BEGIN
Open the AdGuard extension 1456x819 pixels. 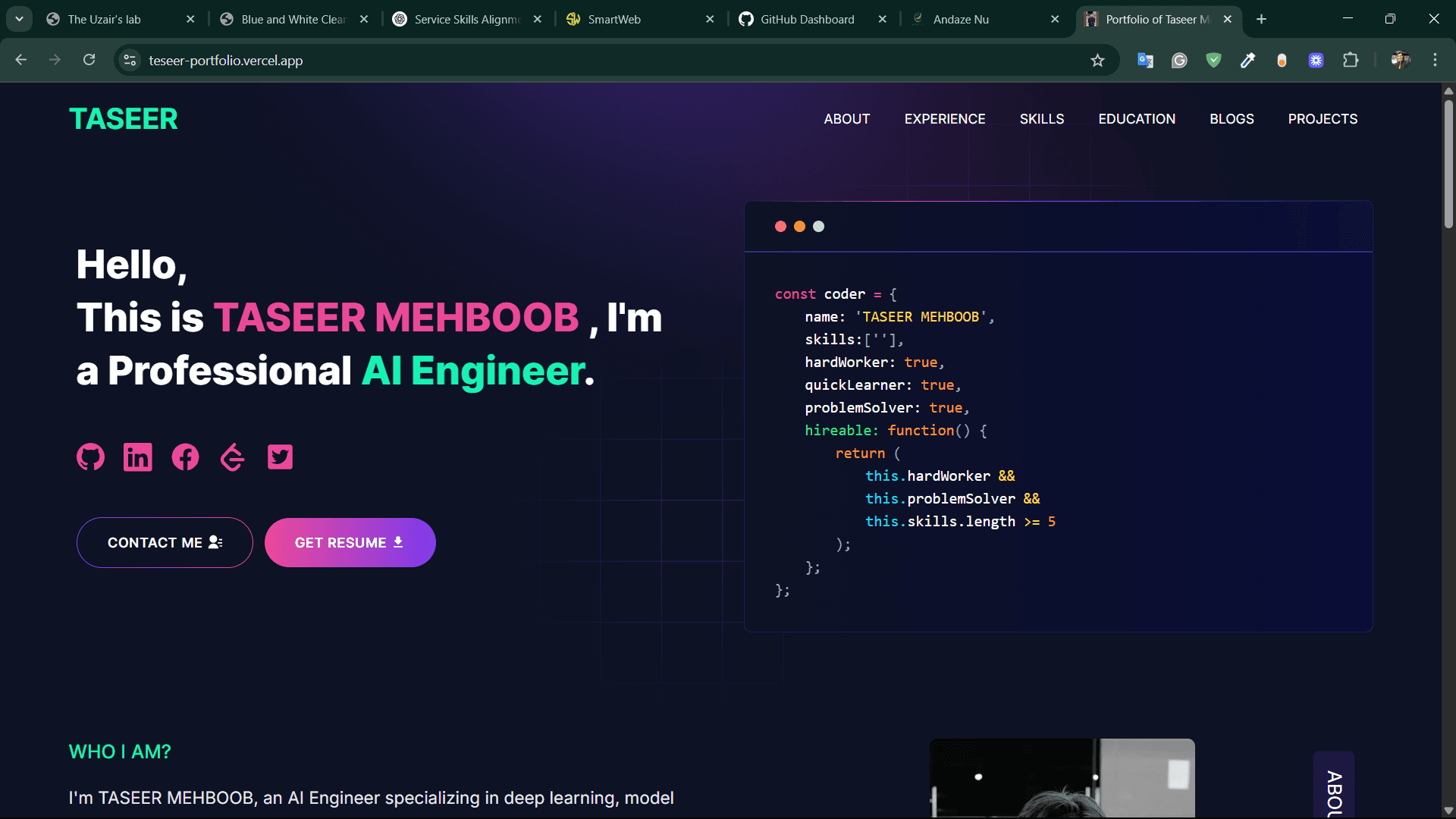coord(1213,60)
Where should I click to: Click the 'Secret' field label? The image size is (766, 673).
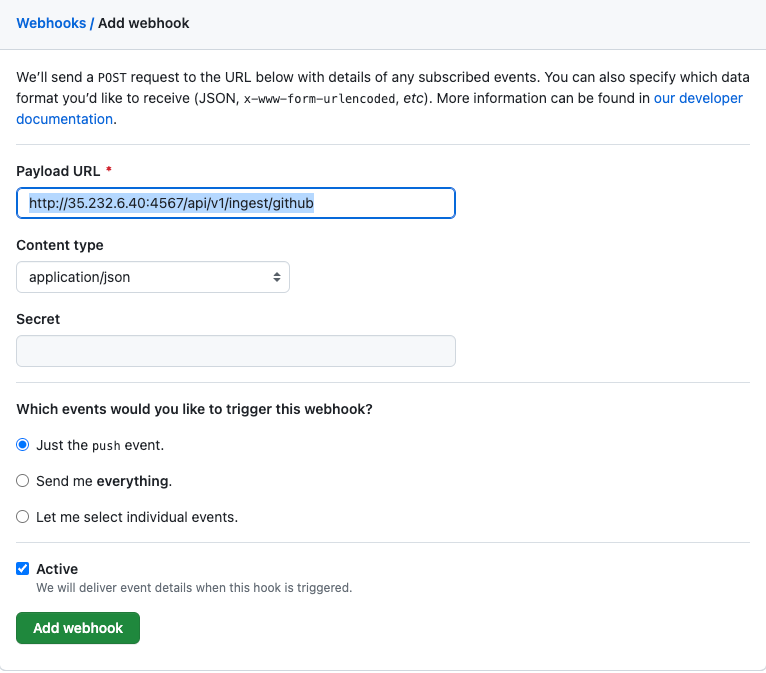coord(38,319)
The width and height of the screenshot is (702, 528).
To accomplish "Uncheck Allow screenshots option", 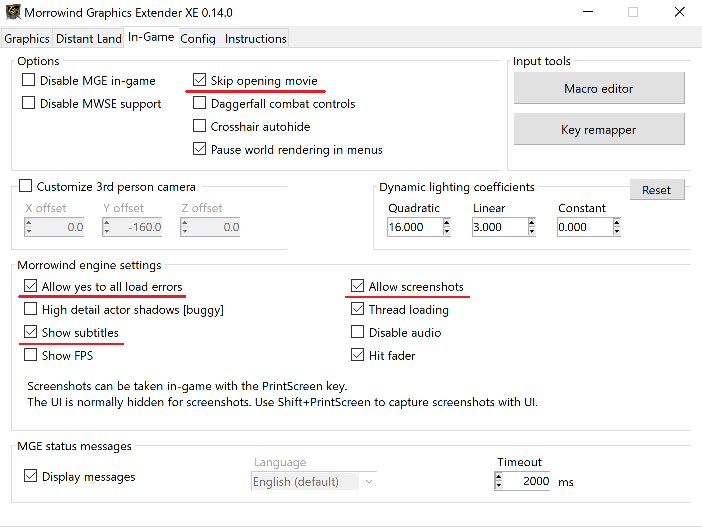I will coord(358,287).
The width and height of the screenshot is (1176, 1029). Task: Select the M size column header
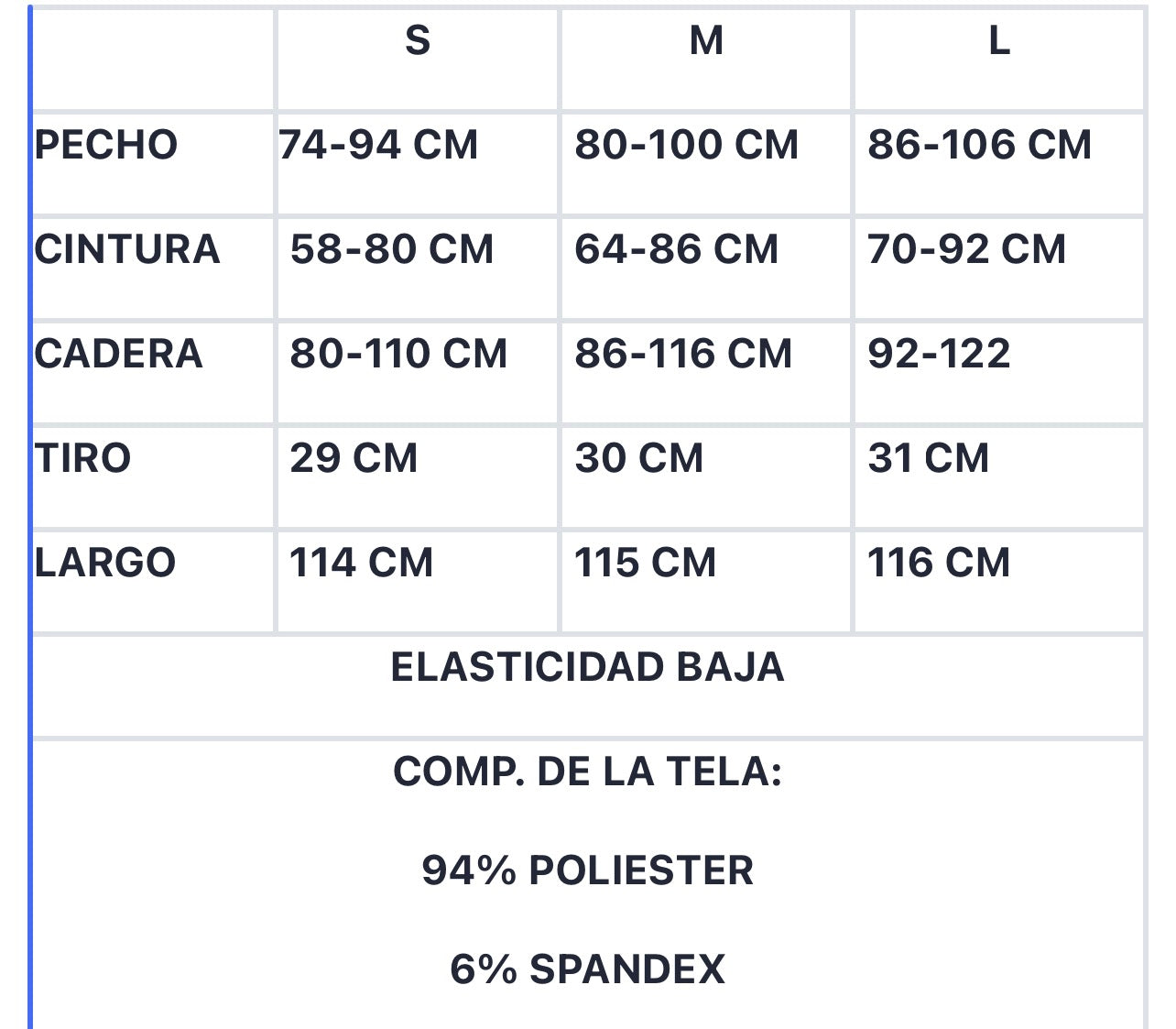point(706,41)
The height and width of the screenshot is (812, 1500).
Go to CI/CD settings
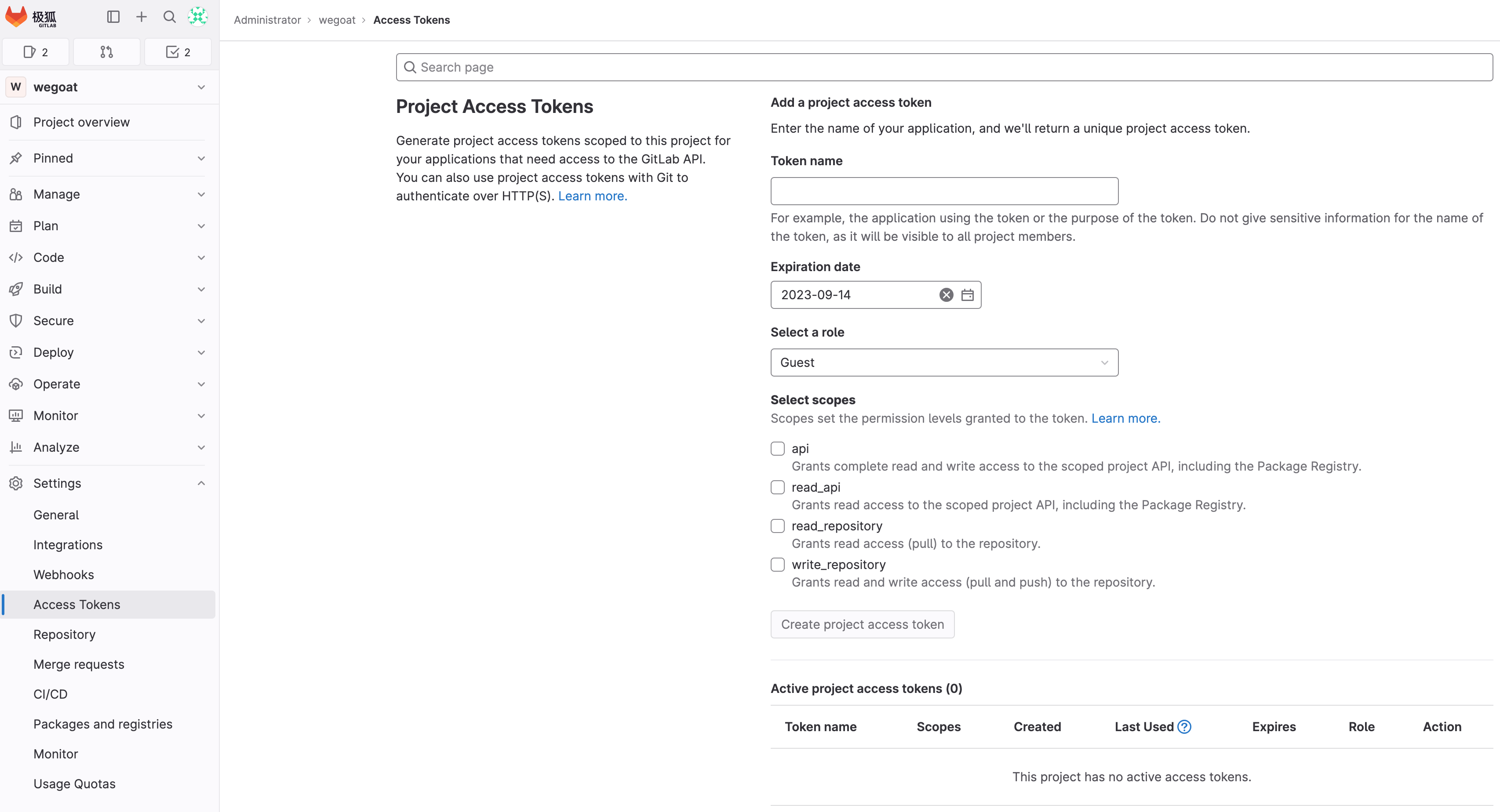coord(51,694)
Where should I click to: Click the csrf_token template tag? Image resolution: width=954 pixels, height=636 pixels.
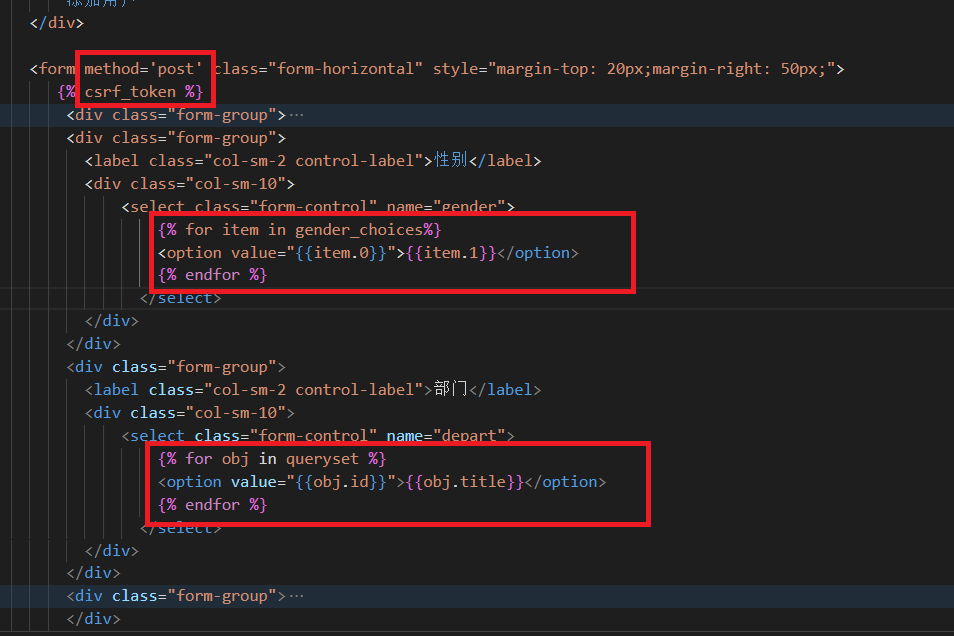pyautogui.click(x=130, y=92)
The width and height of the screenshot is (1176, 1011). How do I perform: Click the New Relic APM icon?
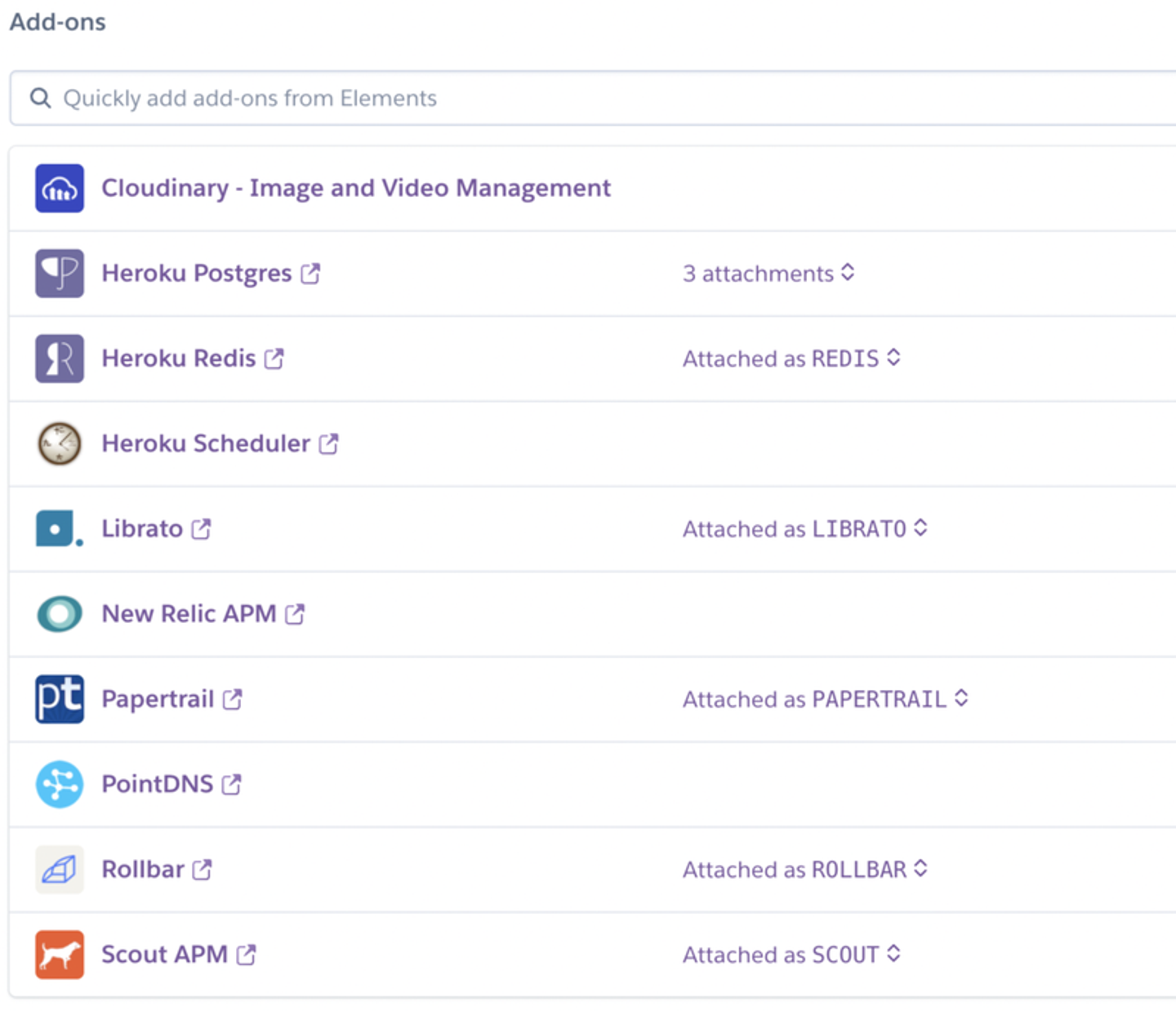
END
[GOAL OF THE EXERCISE]: List each line in the records above that contains the word "width".

[EXERCISE ANSWER]:
The width and height of the screenshot is (702, 528).
The width and height of the screenshot is (1176, 1029). Task: Select the M size column header
The height and width of the screenshot is (812, 1500).
Where should I click to: Click the csrf_token template tag? Image resolution: width=954 pixels, height=636 pixels.
The width and height of the screenshot is (1176, 1011). How do I perform: Click the New Relic APM icon?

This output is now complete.